Pretty soon, the regulatory thicket will get so dense that it will be impossible to get into the Internet business unless you’ve got a full time lawyer on staff. A few years after that, success as an ISP will require you to hire several lawyers and a good telecom lobbying firm. A few years after that, the incumbents will have made the rules so complex that entering the market is effectively impossible.
Complexity is the enemy of the public interest in political debates. Any issue that doesn’t fit on a bumper sticker is a sitting duck for special interests, because it’s impossible to get the public excited about it–and even if the public does get excited, it’s too easy for special interests to mislead them about what’s going on. Regulatory issues are inherently complicated. Which means that once you use public pressure to set up a regulatory scheme, you’re not likely to be able to use public pressure to influence its evolution. The evolution of the regulatory scheme will be driven by the best-organized interest groups, which will not, sad to say, be Public Knowledge and EFF.
Finally, it’s important to note that the iron triangle goes both ways: once you pass network neutrality regulations, repealing them will be very difficult. This follows from the same iron triangle analysis he used above–if the telcos figure out how to use the rules to their advantage, they’ll lobby just as hard against repealing them. (just look at the legal fight to liberalize cable franchises) Which means that no matter how competitive the broadband market gets (and there could easily be dozens of wireless broadband providers a decade from now) the regulations will likely stay on the books.

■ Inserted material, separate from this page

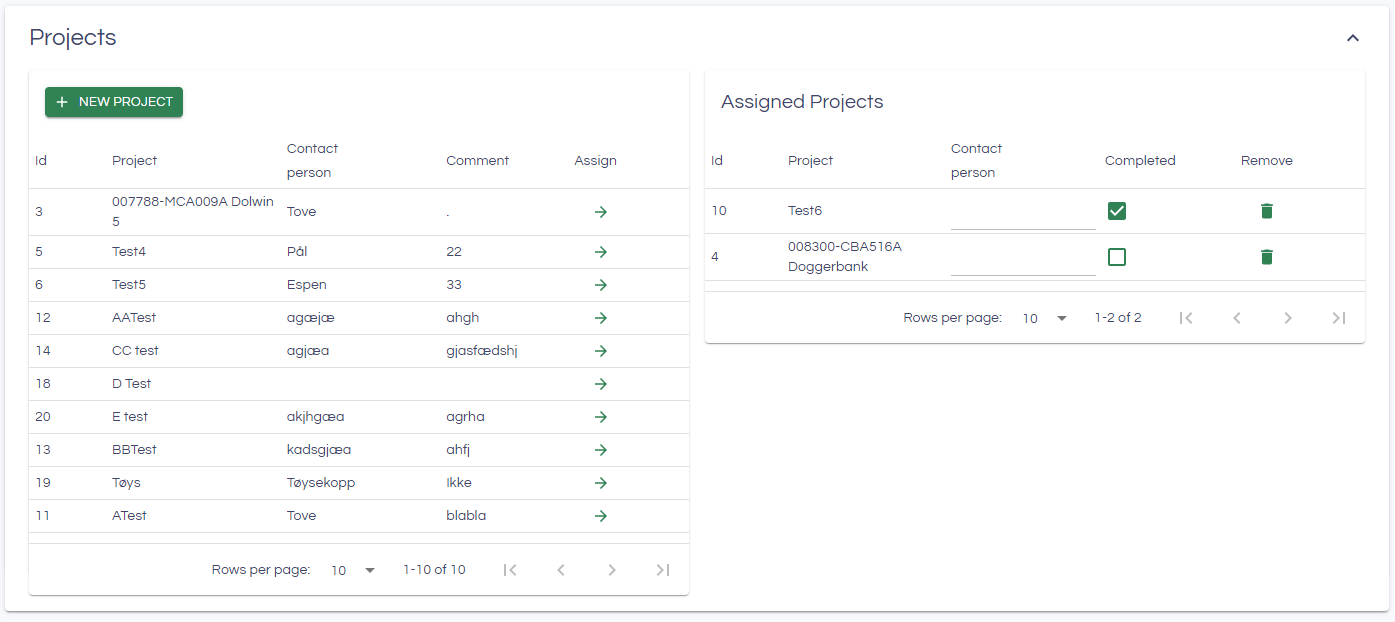Click assign arrow for Test4 project
This screenshot has height=622, width=1395.
pyautogui.click(x=601, y=252)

Herman clearly understands how Congress works, and why it often doesn’t work to the benefit of the public. But he seems to have a blind spot when it comes to the regulatory process. In fact, the regulatory process works the same way that the legislative process does. The good guys are at a disadvantage there for all the same reasons they’re at a disadvantage in Congress. Given that political institutions do such a bad job of protecting the interests of consumers, why would we want to give them more power over the Internet?